Hybrid courses offer face-to-face and internet-enabled classes
(Excerpted from The Financial Times, November 20, 2016 by Ian Wylie)
A year’s tuition fees at Harvard Law School for its juris doctor degree — a graduate legal qualification — is $59,550. Housing, insurance, books, supplies and other expenses are likely to push that closer to $90,000. Even the tuition fees at less prestigious — but good — schools can be around $40,000 a year.
It is little wonder, then, that online, distance or hybrid law programmes are now being mooted as a more accessible option for would-be lawyers unable to afford the in-person campus courses…
“US legal education is at the intersection of a historic downturn in traditional applicants and the upsurge of high-quality distance education optionalities,” says Ken Randall, who served as dean at the University of Alabama School of Law for 20 years.
“US law schools can, and should, be reaching new and non-traditional students, whether preparing them for a full-time practice of law or enriching their lives and adding value to their careers in diverse professions. It’s right that accreditation is aimed at protecting consumers, but regulations must advance creativity and new ways of delivering quality education to diverse student groups.”
Mr Randall is a founder of Aspen-iLaw Distance Education, which provides online learning platforms to around a fifth of accredited law schools in the US. “For some law schools, online education is still a novelty,” he says. “But there’s an important role for online education in training the next generation of lawyers. Since their law practice will be technology-centered, their legal education should also optimise technology.”

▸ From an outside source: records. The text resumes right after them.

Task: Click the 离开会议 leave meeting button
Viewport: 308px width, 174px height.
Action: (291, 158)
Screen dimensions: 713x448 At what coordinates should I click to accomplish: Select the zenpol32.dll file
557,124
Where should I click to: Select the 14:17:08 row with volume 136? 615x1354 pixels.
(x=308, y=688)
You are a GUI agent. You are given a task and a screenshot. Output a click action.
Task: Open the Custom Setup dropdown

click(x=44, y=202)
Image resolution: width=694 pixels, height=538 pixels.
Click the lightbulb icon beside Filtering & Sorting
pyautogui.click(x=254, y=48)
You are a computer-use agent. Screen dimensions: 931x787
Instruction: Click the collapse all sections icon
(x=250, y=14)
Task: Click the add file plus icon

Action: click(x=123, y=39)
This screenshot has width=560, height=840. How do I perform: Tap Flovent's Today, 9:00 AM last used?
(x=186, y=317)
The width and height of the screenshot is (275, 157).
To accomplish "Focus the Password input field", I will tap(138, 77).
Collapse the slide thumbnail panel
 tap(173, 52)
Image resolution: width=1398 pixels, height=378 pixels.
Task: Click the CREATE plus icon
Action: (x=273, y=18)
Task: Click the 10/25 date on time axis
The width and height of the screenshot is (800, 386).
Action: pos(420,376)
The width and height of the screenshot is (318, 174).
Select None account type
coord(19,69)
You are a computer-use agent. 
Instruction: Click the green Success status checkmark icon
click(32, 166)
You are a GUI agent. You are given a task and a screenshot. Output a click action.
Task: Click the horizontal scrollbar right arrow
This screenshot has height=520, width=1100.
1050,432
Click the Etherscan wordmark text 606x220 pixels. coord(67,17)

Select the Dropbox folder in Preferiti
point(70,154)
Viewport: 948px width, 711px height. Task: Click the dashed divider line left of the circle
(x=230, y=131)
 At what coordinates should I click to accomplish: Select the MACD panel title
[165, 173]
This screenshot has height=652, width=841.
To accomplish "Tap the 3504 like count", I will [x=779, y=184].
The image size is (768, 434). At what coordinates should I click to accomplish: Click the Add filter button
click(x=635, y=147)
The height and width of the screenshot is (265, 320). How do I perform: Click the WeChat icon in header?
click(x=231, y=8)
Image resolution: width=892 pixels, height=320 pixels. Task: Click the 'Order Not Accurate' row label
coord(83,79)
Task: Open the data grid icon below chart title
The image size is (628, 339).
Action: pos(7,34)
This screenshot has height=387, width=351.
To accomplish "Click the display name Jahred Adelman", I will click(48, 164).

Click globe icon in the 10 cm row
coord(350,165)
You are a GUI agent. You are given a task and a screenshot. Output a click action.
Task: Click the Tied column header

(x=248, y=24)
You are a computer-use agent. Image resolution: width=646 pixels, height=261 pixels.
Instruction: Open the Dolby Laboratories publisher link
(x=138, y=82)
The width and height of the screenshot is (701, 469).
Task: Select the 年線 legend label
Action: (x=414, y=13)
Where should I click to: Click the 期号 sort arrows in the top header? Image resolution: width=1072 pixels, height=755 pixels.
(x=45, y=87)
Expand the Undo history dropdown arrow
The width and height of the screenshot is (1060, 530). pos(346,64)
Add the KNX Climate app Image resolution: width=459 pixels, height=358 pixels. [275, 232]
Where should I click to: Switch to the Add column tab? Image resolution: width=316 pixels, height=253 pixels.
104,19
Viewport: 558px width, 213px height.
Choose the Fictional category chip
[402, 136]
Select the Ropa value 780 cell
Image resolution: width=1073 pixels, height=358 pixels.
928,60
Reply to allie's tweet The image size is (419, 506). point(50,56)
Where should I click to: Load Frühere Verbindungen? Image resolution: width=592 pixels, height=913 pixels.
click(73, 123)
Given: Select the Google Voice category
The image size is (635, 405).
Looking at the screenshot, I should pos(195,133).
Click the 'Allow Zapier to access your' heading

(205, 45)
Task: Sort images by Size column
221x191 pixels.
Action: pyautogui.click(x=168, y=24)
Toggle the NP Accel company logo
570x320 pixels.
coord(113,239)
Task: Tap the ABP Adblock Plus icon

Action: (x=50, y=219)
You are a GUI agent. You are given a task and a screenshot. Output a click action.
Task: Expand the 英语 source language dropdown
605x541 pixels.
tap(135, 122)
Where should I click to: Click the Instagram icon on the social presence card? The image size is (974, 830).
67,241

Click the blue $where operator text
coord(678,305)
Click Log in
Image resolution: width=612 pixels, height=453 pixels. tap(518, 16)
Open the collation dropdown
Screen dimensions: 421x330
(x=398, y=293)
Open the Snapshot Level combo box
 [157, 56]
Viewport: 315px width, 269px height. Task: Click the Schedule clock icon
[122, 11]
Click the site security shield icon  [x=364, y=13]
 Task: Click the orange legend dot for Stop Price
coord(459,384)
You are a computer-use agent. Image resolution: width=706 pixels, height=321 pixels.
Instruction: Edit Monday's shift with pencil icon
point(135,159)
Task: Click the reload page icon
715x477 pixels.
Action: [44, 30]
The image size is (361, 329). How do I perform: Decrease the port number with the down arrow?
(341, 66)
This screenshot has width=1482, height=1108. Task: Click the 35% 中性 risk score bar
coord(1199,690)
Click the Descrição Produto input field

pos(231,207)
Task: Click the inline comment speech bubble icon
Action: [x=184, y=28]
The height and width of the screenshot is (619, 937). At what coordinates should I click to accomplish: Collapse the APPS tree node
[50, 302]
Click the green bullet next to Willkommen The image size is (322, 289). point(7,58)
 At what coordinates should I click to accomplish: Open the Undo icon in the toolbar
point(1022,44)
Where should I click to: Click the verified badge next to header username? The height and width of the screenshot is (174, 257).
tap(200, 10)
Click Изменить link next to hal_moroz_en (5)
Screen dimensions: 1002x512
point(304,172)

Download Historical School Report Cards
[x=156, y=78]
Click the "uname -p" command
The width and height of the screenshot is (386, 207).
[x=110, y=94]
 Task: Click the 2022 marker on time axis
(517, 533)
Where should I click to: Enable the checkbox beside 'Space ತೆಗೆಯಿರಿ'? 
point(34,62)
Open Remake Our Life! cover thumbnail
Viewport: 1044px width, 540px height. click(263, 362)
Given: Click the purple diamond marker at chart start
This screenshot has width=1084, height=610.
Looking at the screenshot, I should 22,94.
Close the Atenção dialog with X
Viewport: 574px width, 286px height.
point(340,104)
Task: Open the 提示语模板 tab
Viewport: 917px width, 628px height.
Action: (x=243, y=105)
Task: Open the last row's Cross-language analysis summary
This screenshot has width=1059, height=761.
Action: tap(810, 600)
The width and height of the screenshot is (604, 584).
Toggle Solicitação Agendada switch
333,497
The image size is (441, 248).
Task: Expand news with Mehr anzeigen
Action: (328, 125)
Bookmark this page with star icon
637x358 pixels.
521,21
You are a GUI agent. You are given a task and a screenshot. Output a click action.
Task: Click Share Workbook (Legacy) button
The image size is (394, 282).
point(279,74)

In the US, the number of applicants and enrollments to law schools entered a downward spiral in 2011. Early indicators suggest 2016 may halt that decline, but it will not turn the tide. Last month, Indiana Tech University announced it would close its law school, with $20m losses, less than a year after it was provisionally accredited by the ABA. “The significant decline in law school applicants nationwide represents a long-term shift in the legal education field, not a short-term one,” explained the university’s president, Arthur Snyder.
Even elite law schools like Yale, Harvard and Stanford may need to explore and serve new markets for their legal education, before someone else does. “Law schools still using a pedagogy developed at Harvard almost a century and a half ago are slow to embrace change of any sort,” says Michele Pistone, professor of law at Villanova University and co-author of “Disrupting Law School”, a report published this year by the Clayton Christensen Institute. “Many law professors look upon technological change with about the same enthusiasm as they have for getting a tooth pulled.”
But according to David Amos, associate dean at the City Law School, University of London — which offers a distance learning LLM (master of law) in international business law — online programmes enable law schools to reach entirely new markets. “It allows us the possibility of addressing a broader audience both geographically and in terms of the profile of the students,” says Mr Amos.
“Students who can’t come to this country for visa or other reasons can now take our courses. Similarly, students in this country who would have difficulty in attending a face-to-face course for work or family reasons will now have more options open to them. They allow law courses to become more accessible.”
Technology also enables faculty to have an individual relationship with the student. “You’re able to monitor whether a student has accessed and engaged with the material. You can also check their progress by quizzes, tests and so on. This allows us to spot areas of concern and address them.”